[Pixel coordinate grounding data]

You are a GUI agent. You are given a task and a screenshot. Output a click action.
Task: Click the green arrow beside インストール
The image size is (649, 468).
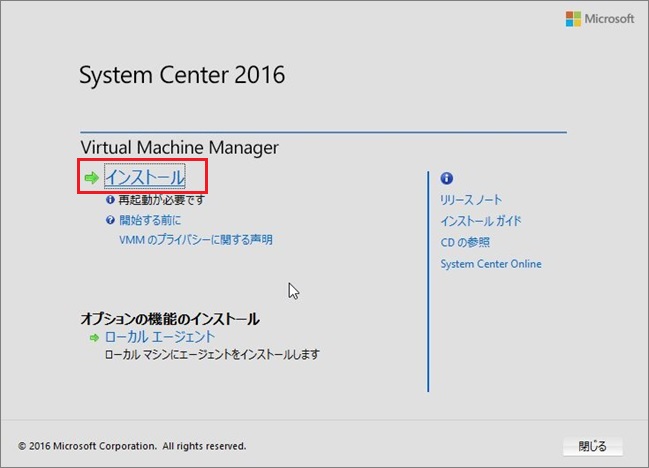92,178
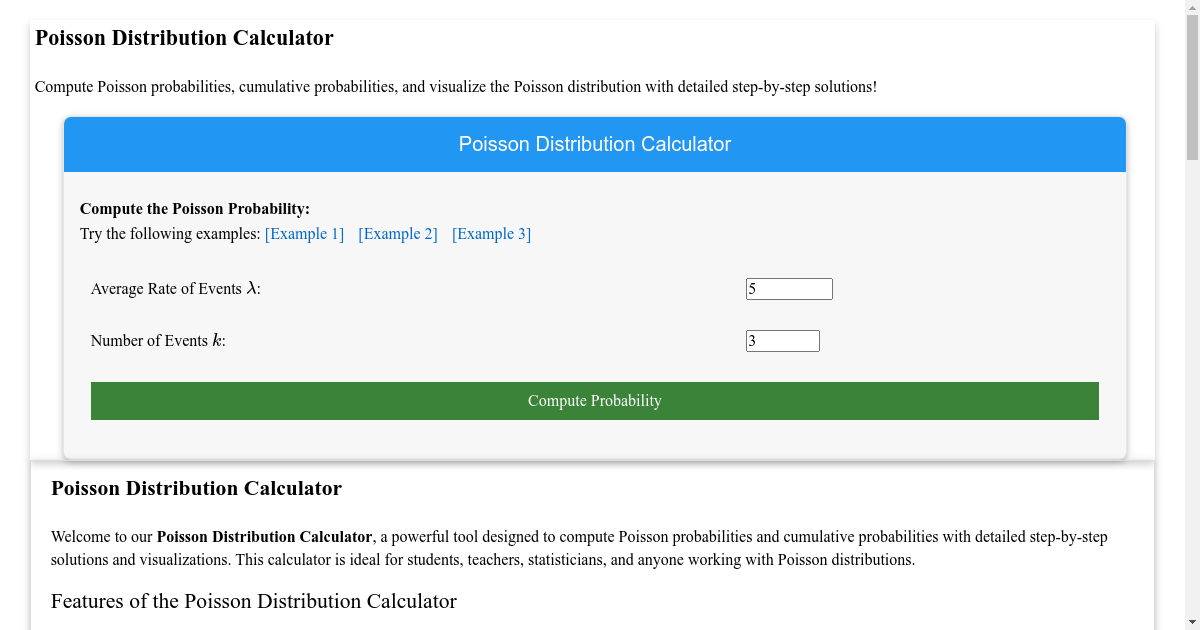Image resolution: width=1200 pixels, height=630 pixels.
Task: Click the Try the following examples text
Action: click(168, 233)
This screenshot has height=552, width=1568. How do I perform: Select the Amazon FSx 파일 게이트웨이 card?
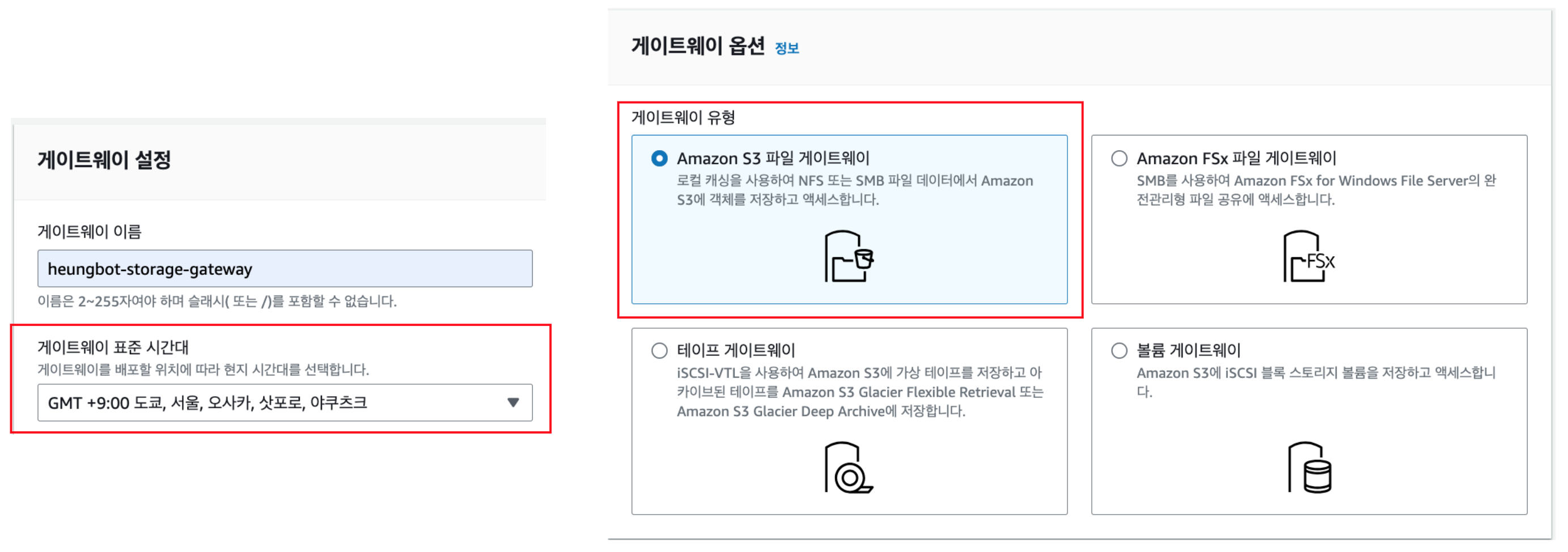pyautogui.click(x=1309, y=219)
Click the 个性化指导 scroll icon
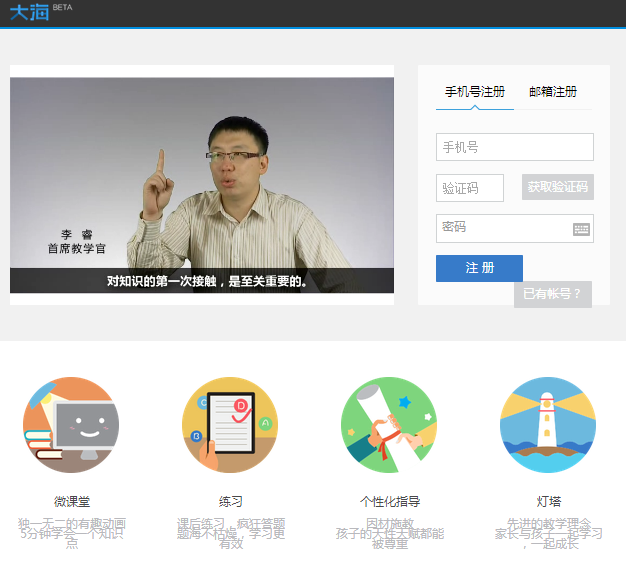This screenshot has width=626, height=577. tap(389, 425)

- **WORK REQUIRED**:
For this exercise, the lines from the one containing "The image size is (649, 468)." through the last line of the entries above are to be output exactly, both included, and pictures are skipped.

- **SOLUTION**:
The image size is (649, 468).
92,178
Image resolution: width=1200 pixels, height=630 pixels.
Task: Click the Try the following examples text
Action: click(168, 233)
This screenshot has height=552, width=1568. How do I perform: Select the Amazon FSx 파일 게이트웨이 card?
pyautogui.click(x=1309, y=219)
Click the 个性化指导 scroll icon
This screenshot has width=626, height=577. tap(389, 425)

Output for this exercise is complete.